┌────────
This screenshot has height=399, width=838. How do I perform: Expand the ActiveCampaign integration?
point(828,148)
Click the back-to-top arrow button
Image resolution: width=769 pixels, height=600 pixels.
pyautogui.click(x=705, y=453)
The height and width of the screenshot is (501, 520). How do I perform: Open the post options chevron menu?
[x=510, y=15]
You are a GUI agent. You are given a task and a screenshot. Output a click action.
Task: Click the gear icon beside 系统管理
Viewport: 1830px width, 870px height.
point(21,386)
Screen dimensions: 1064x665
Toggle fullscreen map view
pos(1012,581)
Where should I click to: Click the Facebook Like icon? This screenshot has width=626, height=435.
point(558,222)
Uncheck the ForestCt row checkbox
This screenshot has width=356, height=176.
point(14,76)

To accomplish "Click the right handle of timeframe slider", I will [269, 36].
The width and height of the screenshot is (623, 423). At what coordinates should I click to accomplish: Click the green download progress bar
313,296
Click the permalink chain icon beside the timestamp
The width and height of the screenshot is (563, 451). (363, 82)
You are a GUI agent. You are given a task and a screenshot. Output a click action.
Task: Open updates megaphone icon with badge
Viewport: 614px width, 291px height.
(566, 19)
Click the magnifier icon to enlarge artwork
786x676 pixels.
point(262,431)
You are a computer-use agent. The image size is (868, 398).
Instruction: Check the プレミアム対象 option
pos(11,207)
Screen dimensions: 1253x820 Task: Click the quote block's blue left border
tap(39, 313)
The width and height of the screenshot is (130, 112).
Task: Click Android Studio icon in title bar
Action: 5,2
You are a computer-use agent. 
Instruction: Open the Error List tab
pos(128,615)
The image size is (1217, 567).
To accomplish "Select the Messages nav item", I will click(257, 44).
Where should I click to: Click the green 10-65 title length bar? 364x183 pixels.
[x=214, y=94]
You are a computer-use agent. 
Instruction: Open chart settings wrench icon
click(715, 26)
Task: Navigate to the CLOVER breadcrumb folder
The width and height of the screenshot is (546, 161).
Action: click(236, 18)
└────────
> [About this task]
Write out the full listing exactly as given.

> [Exercise output]
This screenshot has height=399, width=838. How do I perform: Expand the ActiveCampaign integration?
point(828,148)
Click the back-to-top arrow button
Image resolution: width=769 pixels, height=600 pixels.
pyautogui.click(x=705, y=453)
The height and width of the screenshot is (501, 520). How do I perform: Open the post options chevron menu?
[x=510, y=15]
You are a GUI agent. You are given a task and a screenshot. Output a click action.
Task: Click the gear icon beside 系统管理
Viewport: 1830px width, 870px height.
point(21,386)
Screen dimensions: 1064x665
Toggle fullscreen map view
pos(1012,581)
Where should I click to: Click the Facebook Like icon? This screenshot has width=626, height=435.
point(558,222)
Uncheck the ForestCt row checkbox
This screenshot has width=356, height=176.
point(14,76)

To accomplish "Click the right handle of timeframe slider", I will [269, 36].
The width and height of the screenshot is (623, 423). At what coordinates should I click to accomplish: Click the green download progress bar
313,296
Click the permalink chain icon beside the timestamp
The width and height of the screenshot is (563, 451). (363, 82)
You are a GUI agent. You are given a task and a screenshot. Output a click action.
Task: Open updates megaphone icon with badge
Viewport: 614px width, 291px height.
(566, 19)
Click the magnifier icon to enlarge artwork
786x676 pixels.
point(262,431)
You are a computer-use agent. The image size is (868, 398).
Instruction: Check the プレミアム対象 option
pos(11,207)
Screen dimensions: 1253x820 Task: Click the quote block's blue left border
tap(39, 313)
The width and height of the screenshot is (130, 112).
Task: Click Android Studio icon in title bar
Action: 5,2
You are a computer-use agent. 
Instruction: Open the Error List tab
pos(128,615)
The image size is (1217, 567).
To accomplish "Select the Messages nav item", I will click(257, 44).
Where should I click to: Click the green 10-65 title length bar? 364x183 pixels.
[x=214, y=94]
You are a computer-use agent. 
Instruction: Open chart settings wrench icon
click(715, 26)
Task: Navigate to the CLOVER breadcrumb folder
The width and height of the screenshot is (546, 161).
Action: click(236, 18)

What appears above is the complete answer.